Of those three books that remain in the middle which I don’t have (and I’m not sure if I should add the word, “yet” to that sentence), I wonder where’s my threshold? Do I pay whatever price I find on the collector’s market? Do I try to wait and see, hoping for new editions? I do like the fact that I have them in their original editions (though not all are firsts, and at some point the publishers changed).

This isn’t the first time something like this has happened. I sometimes wonder when I pick up books in series, whether I should wait until I have the right sequence, and then start from the beginning. Or, should I just jump right in and read them, and the order be damned?

Then again, I’ve read many series in the right order, because I was able to buy the first book first, found it enthralling enough to continue, and that made the experience richer. Jack Vance’s Lyonesse books come to mind, as his Cadwal chronicles and Planet of Adventure novels. (Although, his five Demon Prince novels I likely ready out of order, but I found it didn’t matter as much.) There’s also F. Paul Wilson’s Repairman Jack series, which spans more that a dozen books, and probably a few trilogies here and there.

Usually the first scenario happens; I read what I have at that moment, in sequence or not. That was the case with Julian May’s Adversary cycle, years ago. It was the case with Terry Pratchett’s Discworld novels, several mystery series (Billy Boyle, Inspector Montalbano, Wahloo and Sjovall’s Swedish mystery novels, Jørn Lier Horst’s novels, Gunar Staalensen’s books, and many more), plus a few SF series and other interconnected novels. It’s also happened with TV shows, so I guess I’m just an impatient person. Today I finally watched the first episode of the Murdoch Mysteries, a TV show where I’ve seen almost all episodes from seasons one through eight. Did it seem like the first episode? Not really. Not like Castle, another TV show I liked for a few years.

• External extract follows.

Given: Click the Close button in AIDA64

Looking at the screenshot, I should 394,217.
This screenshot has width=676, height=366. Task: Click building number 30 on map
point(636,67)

Books often give a brief summary of what happened in earlier stories, although a few paragraphs as a summary never feels like the real thing. Now that I have Mister Slaughter, which is referenced in a later book that I already read, The Providence Rider, there’s a heightened sense of awareness, I think, which probably clouds my enjoyment of the novel. I just can’t help it, I guess, as I want to read the books that I have, regardless of where they fit into a series. After all, it’s not like I can order the earlier once from online book sellers at retail prices, or hop down to the nearest bookstore. Books are limited, and should be taken advantage of the moment one has them, unless you either have patience, or get in on the ground floor.

Maybe, I should delay my gratification. I could, with certain books like the Montalbano series, or Billy Boyle, have done just that, but as I’m a haphazard collector, I’m also a haphazard reader. Life is short; read what you have.